Always keep paper and film documents in the coolest place you have - it slows down any chemical reactions which may happen between ink, paper, etc and the mice don't hang out in the cold either.
chris mills, post: 370679, member: 6244 wrote: Exactly right.
Always keep paper and film documents in the coolest place you have - it slows down any chemical reactions which may happen between ink, paper, etc and the mice don't hang out in the cold either.
I'd recommend the best compromise between cool and dry. You don't want paper in a humid basement just for the lower temperature.
There is a box of field books in the archives at work containing two to three dozen books. Their demise would mean nothing, not one page in them has a date, crew, or project reference. Some day I am going to throw the whole lot in the dumpster.
I too have boxes and shelves of the damn things dating back the 18 years I've been in business. I prefer to use loose leaf right in the rain paper and store them by project number in binders. I have scanned them all and wonder what the purpose of keeping the originals is. In this day and age I do not record a lot of info in the books other than descriptions and unusual conditions. Before anyone flames me, I do record setup info and the first measurement to monuments and control but nothing that could be reduced to prepare a map. That is what data collectors are for.
So my questions is why keep the originals if I have good scans that I can easily access.
The biggest problem in the agency I work in, is NOT preserving ALL of the field books. It is really a hit-or-miss situation; sometimes there may be no field books from portions of highways constructed as recently as the 1960's or newer, sometimes they do exist. Sometimes you find ones that go back 100-plus years, sometimes you don't.
The field books that are known to exist, are usually kept either at the region headquarters or in archives IIRC. Because of short staffing, any FB scans are done on a per-request basis. I would LOVE to scan the extant FB's and index them... maybe they'll let me before I retire.
John Putnam, post: 370804, member: 1188 wrote: So my questions is why keep the originals if I have good scans that I can easily access.
If maintaining access to the data is REALLY important, then keep the originals. Field books don't need to be reformatted or copied whenever a new pencil is invented..
Scans are fine for a few years - but keeping digital data long term is expensive and not 100% reliable. Every decade or so you will probably need to upload all the data, check it is still readable and then copy it on to a new medium (and possibly format).
There has to be a cost and time balance determined to decide if the data is likely to be sufficiently valuable and, if so, on how much of it and in what form it is kept.

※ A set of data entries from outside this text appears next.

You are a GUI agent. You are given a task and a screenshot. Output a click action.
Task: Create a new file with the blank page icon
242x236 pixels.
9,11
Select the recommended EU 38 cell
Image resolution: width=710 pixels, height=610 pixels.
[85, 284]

If you go down the route of digital storage there are two essential points:
1) Keep the data in two different formats, so if one becomes unsupported you c an still get it back from the other
2) Keep the copies on different sourced media. Buying two hard drives from the same batch is a recipe for disaster. If one has a fault, then others in the same batch probably have the same fault as well. Best to go for different manufacturers for whatever media you pick.

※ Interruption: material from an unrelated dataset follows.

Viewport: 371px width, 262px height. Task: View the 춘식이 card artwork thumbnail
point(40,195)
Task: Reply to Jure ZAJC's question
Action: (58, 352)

By the way, Bill93 is quite correct: I should have mentioned dryness as well as cool.
Warren Smith, post: 370665, member: 9900 wrote: We have field books from 1850 on. They are high quality paper, and inked. Still in great shape, but they are scanned and indexed.
Hmm. I thought a hard pencil was the norm (ultimately Pentel mechanical pencils), and erasures were not permitted, booking errors were crossed out. Fieldbooks were hard cover and bound, looseleaf not permitted.
I didn't think that yellow field books were permitted. Just the orange...
Historic boundaries and conservation efforts.
I use brown covers.
Mike Marks, post: 370920, member: 1108 wrote: Hmm. I thought a hard pencil was the norm (ultimately Pentel mechanical pencils), and erasures were not permitted, booking errors were crossed out. Fieldbooks were hard cover and bound, looseleaf not permitted.
Mike,
That's true for the 20th century. Back in the 19th, the books followed the format of the GLO deputies. In fact, four former deputies became County Surveyors here and continued with Swamp and Overflowed surveys per the State Surveyor General's instructions.